_Work to complete:_
Only the lines from the one with "The image size is (642, 414)." through the last belong in the output; print them exactly as given below.
□ □ □
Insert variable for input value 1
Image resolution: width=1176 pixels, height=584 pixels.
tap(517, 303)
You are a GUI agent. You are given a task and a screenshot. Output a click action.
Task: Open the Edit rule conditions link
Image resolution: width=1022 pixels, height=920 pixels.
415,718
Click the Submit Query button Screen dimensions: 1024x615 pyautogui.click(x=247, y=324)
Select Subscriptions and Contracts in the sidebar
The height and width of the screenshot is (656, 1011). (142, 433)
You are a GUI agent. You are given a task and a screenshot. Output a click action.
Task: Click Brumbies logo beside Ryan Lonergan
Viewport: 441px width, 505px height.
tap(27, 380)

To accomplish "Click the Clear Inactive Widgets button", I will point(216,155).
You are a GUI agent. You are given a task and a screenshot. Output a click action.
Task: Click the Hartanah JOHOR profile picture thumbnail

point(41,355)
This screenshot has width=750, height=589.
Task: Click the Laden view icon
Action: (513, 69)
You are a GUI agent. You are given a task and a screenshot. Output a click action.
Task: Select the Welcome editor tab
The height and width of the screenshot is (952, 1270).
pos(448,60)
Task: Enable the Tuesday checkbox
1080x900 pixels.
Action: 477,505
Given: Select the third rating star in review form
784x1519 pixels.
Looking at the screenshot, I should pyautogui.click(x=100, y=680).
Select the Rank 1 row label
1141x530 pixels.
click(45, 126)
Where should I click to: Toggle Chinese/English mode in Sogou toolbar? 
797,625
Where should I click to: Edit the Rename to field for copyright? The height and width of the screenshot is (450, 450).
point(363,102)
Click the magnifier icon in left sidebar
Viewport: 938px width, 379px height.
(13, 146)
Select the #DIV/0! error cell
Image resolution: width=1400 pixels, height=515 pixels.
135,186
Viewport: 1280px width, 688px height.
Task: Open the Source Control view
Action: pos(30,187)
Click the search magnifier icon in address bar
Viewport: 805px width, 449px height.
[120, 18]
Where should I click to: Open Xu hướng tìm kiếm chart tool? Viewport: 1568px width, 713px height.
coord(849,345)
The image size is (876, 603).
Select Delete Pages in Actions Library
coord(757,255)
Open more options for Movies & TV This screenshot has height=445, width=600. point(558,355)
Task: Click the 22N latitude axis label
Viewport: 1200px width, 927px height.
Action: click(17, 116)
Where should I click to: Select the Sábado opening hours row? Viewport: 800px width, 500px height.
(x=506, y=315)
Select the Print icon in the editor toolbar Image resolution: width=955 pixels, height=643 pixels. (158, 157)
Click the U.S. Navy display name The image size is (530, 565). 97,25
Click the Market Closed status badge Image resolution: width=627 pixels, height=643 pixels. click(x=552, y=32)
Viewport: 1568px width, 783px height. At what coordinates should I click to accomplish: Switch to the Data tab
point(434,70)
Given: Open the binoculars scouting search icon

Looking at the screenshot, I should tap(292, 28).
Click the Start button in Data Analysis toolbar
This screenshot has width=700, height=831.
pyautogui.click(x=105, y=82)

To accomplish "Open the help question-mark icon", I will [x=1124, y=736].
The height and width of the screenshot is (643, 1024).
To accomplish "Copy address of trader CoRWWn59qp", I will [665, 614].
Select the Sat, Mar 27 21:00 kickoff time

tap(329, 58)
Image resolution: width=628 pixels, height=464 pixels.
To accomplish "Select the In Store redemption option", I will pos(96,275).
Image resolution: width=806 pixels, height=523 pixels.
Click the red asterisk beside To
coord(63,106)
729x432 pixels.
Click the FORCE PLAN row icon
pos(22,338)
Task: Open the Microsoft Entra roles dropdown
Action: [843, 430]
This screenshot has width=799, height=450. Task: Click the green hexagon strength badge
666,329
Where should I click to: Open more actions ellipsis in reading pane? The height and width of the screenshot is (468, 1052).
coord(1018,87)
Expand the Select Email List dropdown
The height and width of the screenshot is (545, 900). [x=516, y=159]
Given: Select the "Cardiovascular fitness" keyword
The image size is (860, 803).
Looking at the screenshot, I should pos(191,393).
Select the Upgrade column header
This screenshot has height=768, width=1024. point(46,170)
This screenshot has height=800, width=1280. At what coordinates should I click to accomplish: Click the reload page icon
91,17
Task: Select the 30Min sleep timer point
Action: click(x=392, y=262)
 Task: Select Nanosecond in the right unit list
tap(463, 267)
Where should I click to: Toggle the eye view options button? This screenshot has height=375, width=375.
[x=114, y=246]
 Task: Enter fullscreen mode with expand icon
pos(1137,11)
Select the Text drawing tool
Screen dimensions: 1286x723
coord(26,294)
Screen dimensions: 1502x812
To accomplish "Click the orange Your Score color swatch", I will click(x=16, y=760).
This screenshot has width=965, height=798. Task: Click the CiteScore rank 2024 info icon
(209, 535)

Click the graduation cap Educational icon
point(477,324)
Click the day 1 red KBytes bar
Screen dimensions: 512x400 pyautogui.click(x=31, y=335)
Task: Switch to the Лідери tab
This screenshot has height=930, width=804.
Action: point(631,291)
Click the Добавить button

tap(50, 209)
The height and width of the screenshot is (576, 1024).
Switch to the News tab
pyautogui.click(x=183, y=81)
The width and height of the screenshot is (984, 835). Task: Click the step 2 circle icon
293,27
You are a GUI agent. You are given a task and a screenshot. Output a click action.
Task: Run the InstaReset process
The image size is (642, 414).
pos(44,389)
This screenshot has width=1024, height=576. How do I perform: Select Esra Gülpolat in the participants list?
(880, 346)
□ □ □
_Written answer:_
The image size is (642, 414).
pos(44,389)
This screenshot has width=1024, height=576. How do I perform: Select Esra Gülpolat in the participants list?
(880, 346)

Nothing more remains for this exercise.